Figure 3A shows biofilm growth when EPS+ strain deposits as a single aggregate. We find that EPS+ strain grows as a single tower and the growth of EPS− cells is inhibited. The population density of EPS+ cells in the EPS matrix decreases as f (the fraction of energy devoted to EPS production) increases.
(ii) Case 2: EPS+ bacteria are spread out as single cells and EPS− bacteria are deposited as aggregates.
We consider the situation in which the EPS− and EPS+ cells deposit on the substratum as aggregates and single cells, respectively. Similar to Case 1, the number of aggregates is varied as 1, 2, and 5 while maintaining the 1:1 ratio between the strains. Even though EPS− cells do not produce EPS, they are still likely to aggregate due to pili-pili interactions between bacterial cells (Ponisch et al., 2017). Aggregates of EPS− may have a competitive advantage over EPS+ cells due their height and better access to nutrients, however the EPS+ cells may gain a competitive advantage by producing EPS.

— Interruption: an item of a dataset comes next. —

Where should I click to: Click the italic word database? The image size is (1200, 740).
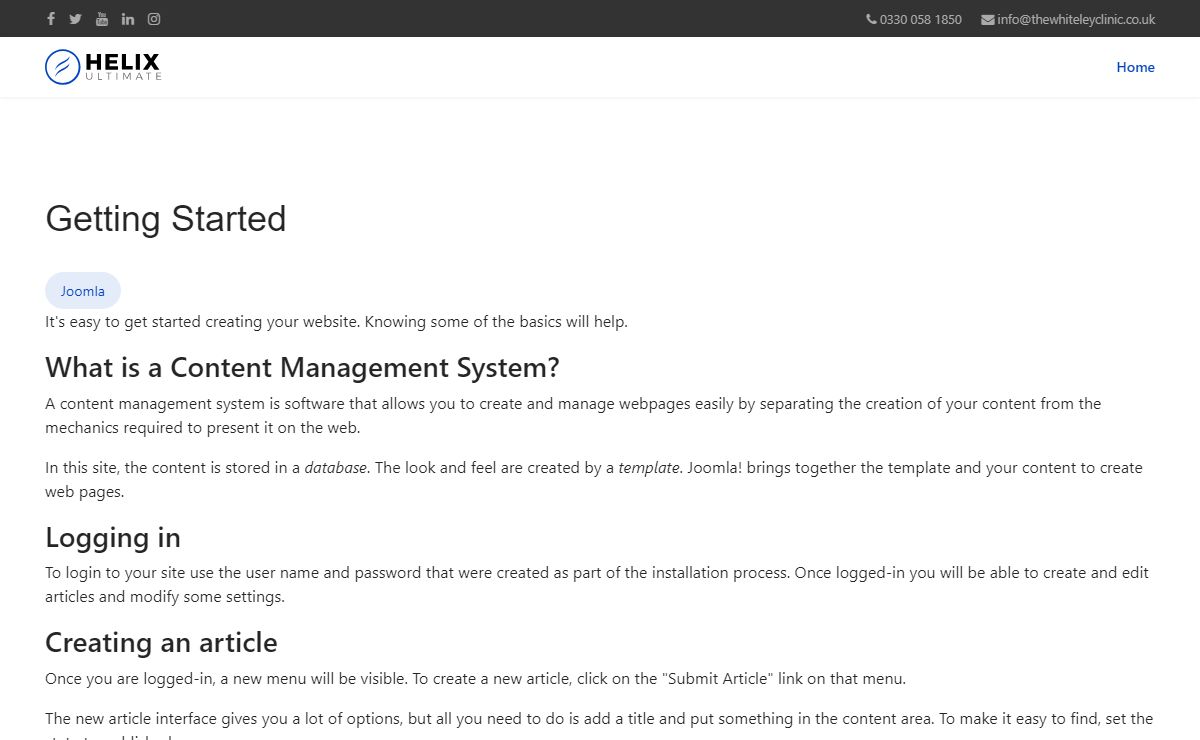click(336, 468)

Figure 3B shows the results when EPS− strain deposits as a single aggregate. We find that, although EPS− cells are initially aggregated and have some competitive advantage due to height, EPS+ cells always dominate in the biofilm. As the energy invested in EPS production is relatively high (f = 0.6), the EPS− tower is surrounded by the polymeric matrix due to rapid EPS production and hence EPS− aggregate is not able to access nutrients.
The variation in the relative fitness of EPS+ cells for both cases (i and ii) is shown in Figure 4. At relatively low values of EPS investment (f < 0.25), starting as a single aggregate (EPS+ or EPS−) decreases the relative fitness of EPS+ bacteria when compared to both strains starting as single cells (Figure 4A). However, with greater EPS investment (f > 0.45), the relative fitness of EPS+ strain is significantly enhanced even though EPS− cells gain a height advantage by starting out as an aggregate. An increase in the number of aggregates results in the relative fitness curves moving upward and downward for Case 1 or Case 2, respectively (Figure S2), indicating that the number of aggregates have a significant effect on the competition between these two strains. As the number of aggregates increases (i.e., size of each aggregate decreases), the initially aggregated strain receives competitive advantage over the other strain.

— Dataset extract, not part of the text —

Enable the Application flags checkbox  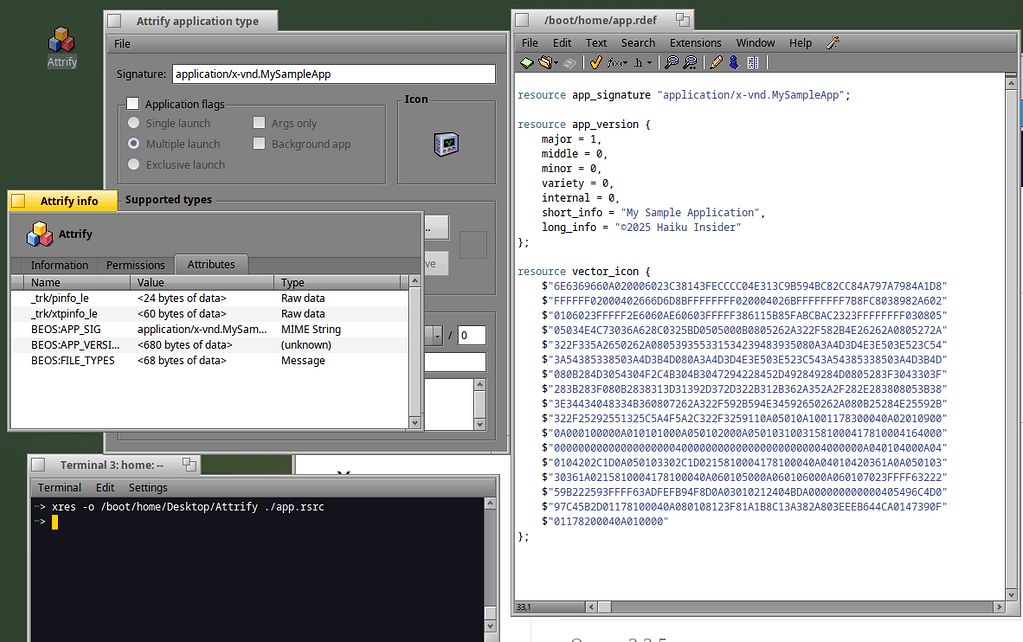tap(132, 104)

EPS production (f > 0), no matter how modest, is better than no EPS production in nearly all situations as it allows better access to nutrients, suggesting that, if bacteria can produce EPS, they should. Our results show that the EPS+ strain obtains the maximum competitive advantage (Figures 4A,B) at f = 0.5 ± 0.1 (P = 0.0131) when EPS− strain is initially deposited as one/two aggregates and EPS+ strain is deposited as single cells. However, as the number of aggregates increases to five (Figure 4C) the EPS+ strain obtains the maximum competitive advantage at around f = 0.3 ± 0.2 (P = 0.0146) when EPS+ cells are initially deposited as aggregates and EPS− strain as single cells.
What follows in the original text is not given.